Front Physiol. 2022 Aug 30:13:957484. doi: 10.3389/fphys.2022.957484. eCollection 2022.

Abstract

Macromolecular structure classification from cryo-electron tomography (cryo-ET) data is important for understanding macro-molecular dynamics. It has a wide range of applications and is essential in enhancing our knowledge of the sub-cellular environment. However, a major limitation has been insufficient labelled cryo-ET data. In this work, we use Contrastive Self-supervised Learning (CSSL) to improve the previous approaches for macromolecular structure classification from cryo-ET data with limited labels.
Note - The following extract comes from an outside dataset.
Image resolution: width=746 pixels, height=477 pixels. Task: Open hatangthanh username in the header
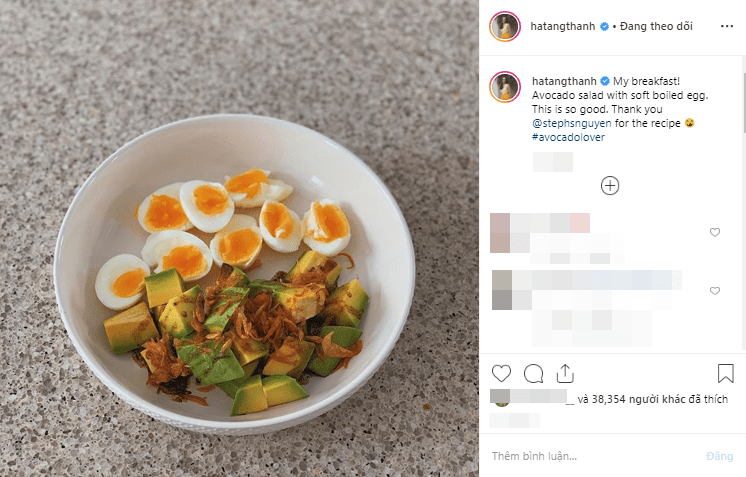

We first pretrain an encoder with unlabelled data using CSSL and then fine-tune the pretrained weights on the downstream classification task. To this end, we design a cryo-ET domain-specific data-augmentation pipeline. The benefit of augmenting cryo-ET datasets is most prominent when the original dataset is limited in size. Overall, extensive experiments performed on real and simulated cryo-ET data in the semi-supervised learning setting demonstrate the effectiveness of our approach in macromolecular labeling and classification.

Keywords: contrastive learning; data augmentation; electron cryo tomograms; macromolecular structure classification; self-supervised learning.